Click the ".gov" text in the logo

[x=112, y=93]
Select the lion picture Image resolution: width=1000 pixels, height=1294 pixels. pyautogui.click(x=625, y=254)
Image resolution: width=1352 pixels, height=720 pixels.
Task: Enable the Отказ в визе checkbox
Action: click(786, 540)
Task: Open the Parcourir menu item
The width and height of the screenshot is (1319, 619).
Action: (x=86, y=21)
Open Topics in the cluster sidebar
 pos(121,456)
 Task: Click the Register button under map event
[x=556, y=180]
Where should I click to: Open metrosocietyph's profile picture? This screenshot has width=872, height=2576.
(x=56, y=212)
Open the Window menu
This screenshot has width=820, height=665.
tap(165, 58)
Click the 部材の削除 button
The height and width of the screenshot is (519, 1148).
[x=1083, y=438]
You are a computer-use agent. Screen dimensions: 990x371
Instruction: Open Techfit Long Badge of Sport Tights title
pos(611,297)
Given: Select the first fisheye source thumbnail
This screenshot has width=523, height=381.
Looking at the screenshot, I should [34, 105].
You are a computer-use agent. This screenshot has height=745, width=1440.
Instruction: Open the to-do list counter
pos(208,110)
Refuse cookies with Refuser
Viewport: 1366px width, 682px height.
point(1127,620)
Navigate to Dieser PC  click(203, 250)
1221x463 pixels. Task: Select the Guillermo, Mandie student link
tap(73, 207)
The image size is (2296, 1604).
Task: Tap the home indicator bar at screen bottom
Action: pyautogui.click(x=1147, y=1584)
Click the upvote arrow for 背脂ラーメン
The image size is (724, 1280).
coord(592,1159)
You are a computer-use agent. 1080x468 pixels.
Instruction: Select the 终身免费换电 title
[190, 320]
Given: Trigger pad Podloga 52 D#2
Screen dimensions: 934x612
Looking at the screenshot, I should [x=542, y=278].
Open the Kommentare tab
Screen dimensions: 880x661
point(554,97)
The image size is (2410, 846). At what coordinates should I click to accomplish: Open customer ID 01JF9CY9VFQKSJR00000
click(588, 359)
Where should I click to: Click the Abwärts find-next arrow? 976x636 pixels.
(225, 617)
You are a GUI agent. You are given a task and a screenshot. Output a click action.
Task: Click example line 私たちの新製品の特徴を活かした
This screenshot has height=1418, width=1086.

▬▬▬▬▬▬

Give the count of lines in the listing that hold "agent", and write nothing beyond it.

4